The theory that the country is happy which has no history has been converted to the use of showing that the early years of Taoukwang's reign must have been prosperous because they have left no record. The fact seems to have been, on the contrary, that they were marked by numerous disasters and by much public suffering, all the deeper and more serious because they did not admit of mention. On one point alone was it possible to feel that times had improved, but even in this matter the sense of satisfaction required large qualification. The secret societies were dormant, if not extinct; on

the other hand, the discontent of a large section of the people had been substituted for the machinations of a small clique.

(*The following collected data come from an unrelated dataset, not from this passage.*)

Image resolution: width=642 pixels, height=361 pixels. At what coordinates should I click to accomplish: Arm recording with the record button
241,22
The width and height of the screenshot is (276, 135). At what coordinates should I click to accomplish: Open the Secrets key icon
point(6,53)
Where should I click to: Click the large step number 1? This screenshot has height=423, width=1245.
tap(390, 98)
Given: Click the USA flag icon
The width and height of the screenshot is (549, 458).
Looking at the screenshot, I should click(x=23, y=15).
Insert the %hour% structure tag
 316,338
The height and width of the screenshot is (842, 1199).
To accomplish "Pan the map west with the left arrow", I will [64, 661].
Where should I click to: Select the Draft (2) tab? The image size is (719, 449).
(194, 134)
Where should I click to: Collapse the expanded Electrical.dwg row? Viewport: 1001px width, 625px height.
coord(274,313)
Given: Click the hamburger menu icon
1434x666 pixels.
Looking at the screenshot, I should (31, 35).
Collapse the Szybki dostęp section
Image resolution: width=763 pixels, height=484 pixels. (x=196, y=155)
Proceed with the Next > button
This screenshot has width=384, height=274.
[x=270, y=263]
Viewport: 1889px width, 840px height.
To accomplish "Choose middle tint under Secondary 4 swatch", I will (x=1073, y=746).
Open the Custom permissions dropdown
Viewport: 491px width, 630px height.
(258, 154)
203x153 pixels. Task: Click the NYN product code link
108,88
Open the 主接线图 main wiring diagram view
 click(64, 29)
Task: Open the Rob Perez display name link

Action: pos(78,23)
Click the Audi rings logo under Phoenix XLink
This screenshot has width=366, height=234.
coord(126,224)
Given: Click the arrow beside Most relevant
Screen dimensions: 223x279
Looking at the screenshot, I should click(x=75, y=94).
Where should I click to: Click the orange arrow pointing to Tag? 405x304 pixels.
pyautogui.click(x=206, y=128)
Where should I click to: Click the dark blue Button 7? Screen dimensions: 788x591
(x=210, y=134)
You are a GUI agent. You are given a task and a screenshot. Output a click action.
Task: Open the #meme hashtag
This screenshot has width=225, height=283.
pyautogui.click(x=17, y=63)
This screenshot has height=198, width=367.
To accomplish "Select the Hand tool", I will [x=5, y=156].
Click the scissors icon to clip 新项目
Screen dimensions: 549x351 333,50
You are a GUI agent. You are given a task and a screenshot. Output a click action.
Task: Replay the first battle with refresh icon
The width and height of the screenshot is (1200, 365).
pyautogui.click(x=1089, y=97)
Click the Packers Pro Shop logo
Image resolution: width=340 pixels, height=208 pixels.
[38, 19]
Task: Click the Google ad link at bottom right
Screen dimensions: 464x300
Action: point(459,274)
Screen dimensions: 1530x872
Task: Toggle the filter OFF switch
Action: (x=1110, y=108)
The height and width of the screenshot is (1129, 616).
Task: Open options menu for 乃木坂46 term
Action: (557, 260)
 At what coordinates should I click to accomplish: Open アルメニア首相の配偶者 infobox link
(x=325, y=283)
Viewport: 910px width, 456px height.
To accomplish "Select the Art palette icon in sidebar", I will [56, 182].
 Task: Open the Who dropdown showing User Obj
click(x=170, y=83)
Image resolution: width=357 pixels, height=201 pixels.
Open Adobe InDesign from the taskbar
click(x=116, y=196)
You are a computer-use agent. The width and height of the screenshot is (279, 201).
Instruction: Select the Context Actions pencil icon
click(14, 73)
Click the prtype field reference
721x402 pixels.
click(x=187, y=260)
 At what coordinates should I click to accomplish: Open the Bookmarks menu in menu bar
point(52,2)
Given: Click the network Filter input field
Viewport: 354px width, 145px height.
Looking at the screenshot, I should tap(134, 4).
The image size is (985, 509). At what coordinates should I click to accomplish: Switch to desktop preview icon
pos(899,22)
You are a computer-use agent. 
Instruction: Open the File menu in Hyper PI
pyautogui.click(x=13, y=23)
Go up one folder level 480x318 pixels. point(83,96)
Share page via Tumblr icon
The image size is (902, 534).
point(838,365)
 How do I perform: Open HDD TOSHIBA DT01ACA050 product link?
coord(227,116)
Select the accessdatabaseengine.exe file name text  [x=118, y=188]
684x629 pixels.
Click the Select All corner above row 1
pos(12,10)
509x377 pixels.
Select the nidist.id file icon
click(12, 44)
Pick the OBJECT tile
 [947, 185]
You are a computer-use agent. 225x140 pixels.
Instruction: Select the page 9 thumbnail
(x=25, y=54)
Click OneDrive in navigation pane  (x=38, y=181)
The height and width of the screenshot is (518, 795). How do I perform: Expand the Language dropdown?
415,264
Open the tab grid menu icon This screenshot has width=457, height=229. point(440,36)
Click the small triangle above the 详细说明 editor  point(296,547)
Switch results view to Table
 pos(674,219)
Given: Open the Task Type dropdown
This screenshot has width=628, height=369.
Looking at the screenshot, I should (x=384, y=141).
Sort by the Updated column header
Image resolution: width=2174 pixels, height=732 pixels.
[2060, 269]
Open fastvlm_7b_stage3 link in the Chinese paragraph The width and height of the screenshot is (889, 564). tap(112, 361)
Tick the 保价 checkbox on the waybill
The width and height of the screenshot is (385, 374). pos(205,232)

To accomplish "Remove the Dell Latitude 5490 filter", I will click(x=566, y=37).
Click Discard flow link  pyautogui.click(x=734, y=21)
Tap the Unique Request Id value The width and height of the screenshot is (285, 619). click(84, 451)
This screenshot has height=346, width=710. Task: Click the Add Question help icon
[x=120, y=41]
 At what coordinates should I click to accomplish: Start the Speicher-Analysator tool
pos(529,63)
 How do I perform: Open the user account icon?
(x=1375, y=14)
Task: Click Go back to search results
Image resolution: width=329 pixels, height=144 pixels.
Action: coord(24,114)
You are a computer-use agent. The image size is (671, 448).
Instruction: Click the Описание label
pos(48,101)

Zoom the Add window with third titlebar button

The scarcity of work and want of food entailed still wider dissatisfaction, and a people accustomed to regard the Government as the agent and representative of Heaven had little hesitation in arriving at the conclusion that its own wants reflected the shortcomings of the ruler.

The first year of Taoukwang's reign beheld the arrival at Pekin of a Russian mission, which, if it did not partake of the formal character and importance of an embassy, was rendered remarkable by the character of its chief, and by the considerable addition it furnished to Western knowledge about the Chinese Empire. Although the Russians had been treated on terms of inferiority by the Chinese, who assumed in their official correspondence the tone, as they expressed it, "of an elder brother," they had succeeded in establishing a not inconsiderable trade from Kiachta, and also in obtaining one great concession in the right to possess a college at Pekin. Periodically, once in ten years, the residents are changed; and the students, having acquired a knowledge of the Manchu and Chinese tongues, return to Russia to be utilized as interpreters on the frontier, and their places are taken by fresh scholars. The vastness of the distance from Siberia to Pekin, and the occasionally strained nature of the relations between the two Governments, frequently resulted in the prolonged stay of this small foreign colony in the Chinese capital; but, if allowance is made for all the attendant circumstances, it may be said that the stipulations of the arrangement were fairly, if not rigidly observed. In 1820 a relieving mission, under the guidance of Mr. Timkowski, crossed the Chinese frontier, and proceeded in due course to Pekin. The exact character of the relation between the two Empires may be gathered from the fact that while the conductor of the mission was allowed to reside in the city and to go about the streets in comparative liberty, and when he had completed his task to return in safety to his own country, he held no official position, and had consequently no dealings with the Government. His principal charge, indeed, was to place at the disposal of the descendants of the garrison of Albazin, which

RUSSIANS AT PEKIN.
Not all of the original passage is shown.